Elogio della menzogna. Nella civiltà dell’edulcorazione a cui il sistema dell’arte non si sottrae, spesso più preoccupato di ricercare nuove strategie di marketing che contenuti, la provocazione arriva ancora una volta dalle ceneri degli anni ’70, culla di avanguardie che rivoluzionarono il concetto stesso di identità dell’oggetto d’arte. «Io Mento» è il manifesto paradossale di William Xerra, uno degli artisti italiani più significativi del periodo concettuale, cresciuto nell’alveo della cosiddetta poesia visiva, ricerca linguistica di matrice dadaista e che ha reinventato il confine tra parola e immagine. A Xerra, che ne rimase contaminato durante la frequentazione di poeti e intellettuali del Gruppo ’63 e che ha saputo sviluppare un percorso personalissimo, viene dedicata una raffinata mostra a cura di Roberto Borghi negli spazi di Artepensiero-eventi culturali (Via del Vecchio Politecnico 5). Un gruppo ben selezionato di opere ben fotografa la ricerca di questo artista nato a Firenze ma a cui Milano, patria della poesia visiva e concreta, deve moltissimo. Sono rappresentati i due nuclei fondamentali di un percorso iconografico sempre incentrato sull’azzeramento semantico dell’oggetto e dell’opera e su una nuova referenzialità, ai limiti della popo art, data agli scarti figurativi della quotidianità: ora un frammento di pittura antica acquistato sul banco di un rigattiere, ora una cartolina d’auguri un po’ kitsch, ora una fotografia d’epoca. Questi oggetti «sbagliati» vengono duchampianamente riqualificati dall’artista secondo un nuovo codice verbo-visuale in cui l’elemento linguistico assume un ruolo determinante.
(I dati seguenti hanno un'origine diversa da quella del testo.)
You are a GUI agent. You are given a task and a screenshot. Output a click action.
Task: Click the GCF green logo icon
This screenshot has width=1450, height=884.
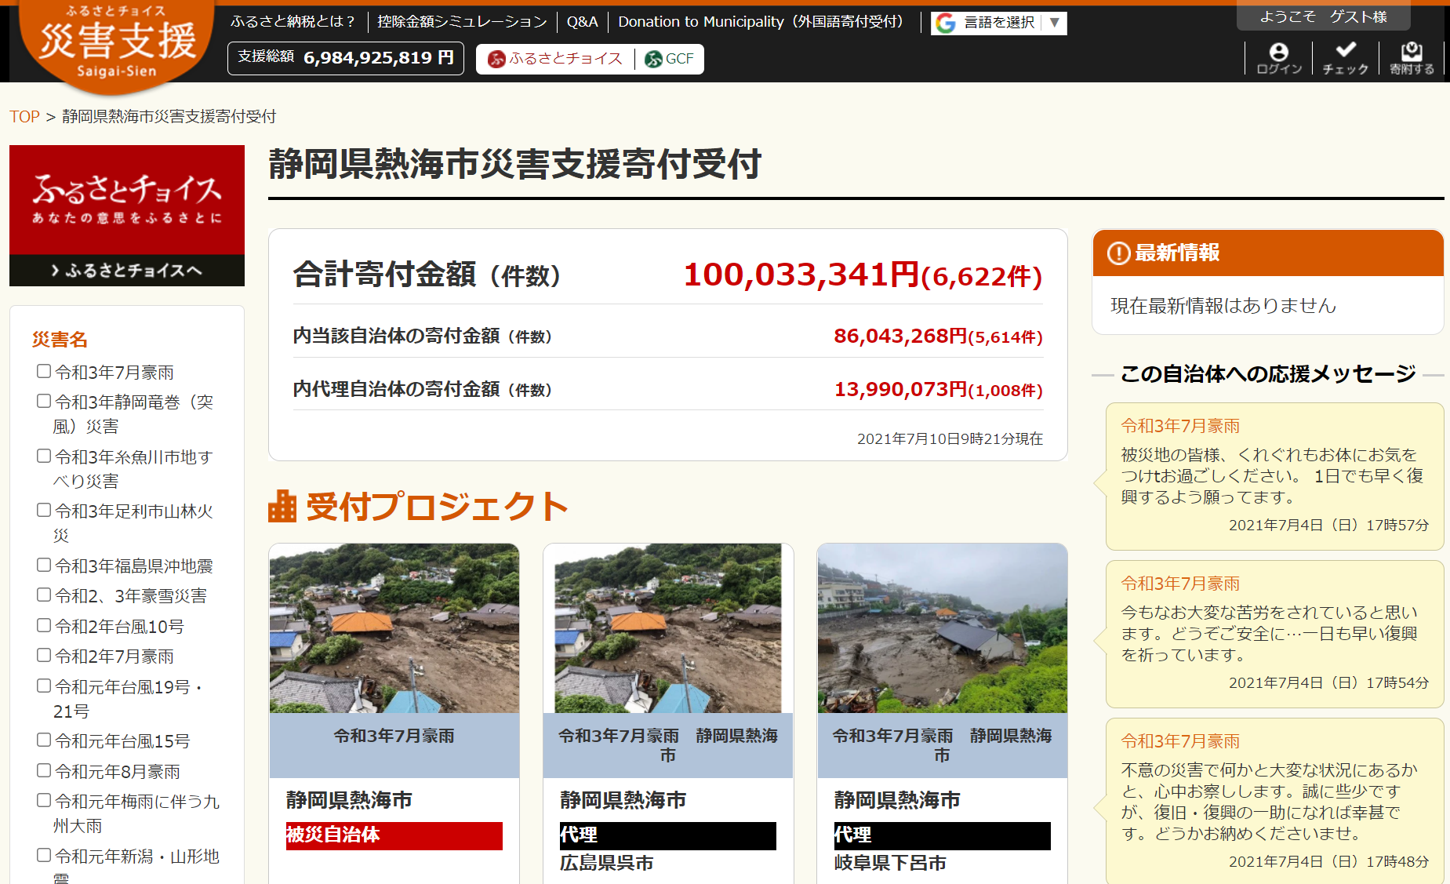tap(653, 59)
La parola “Vive”, utilizzata nell’accezione tipografica come ripensamento alla correzione di un errore testuale, è leitmotiv del ciclo degli anni ’70, inserita sulla tela, su un oggetto o su una vecchia foto. Pierre Restany, il grande padre del Nouveau Realismo recentemente scomparso e con cui Xerra ebbe un lungo sodalizio, spigava come alla «riabilitazione della cosa cancellata» corrisponda una motivazione umana molto precisa, un atto di volontà contro l’affermazione negata che corrisponde all’idea critica del rifiuto. «Applicando il criterio dell’arte e della poesia – sottolinea Roberto Borghi – l’errore può essere oggetto di ricordo, strumento di bellezza e fonte di significato.»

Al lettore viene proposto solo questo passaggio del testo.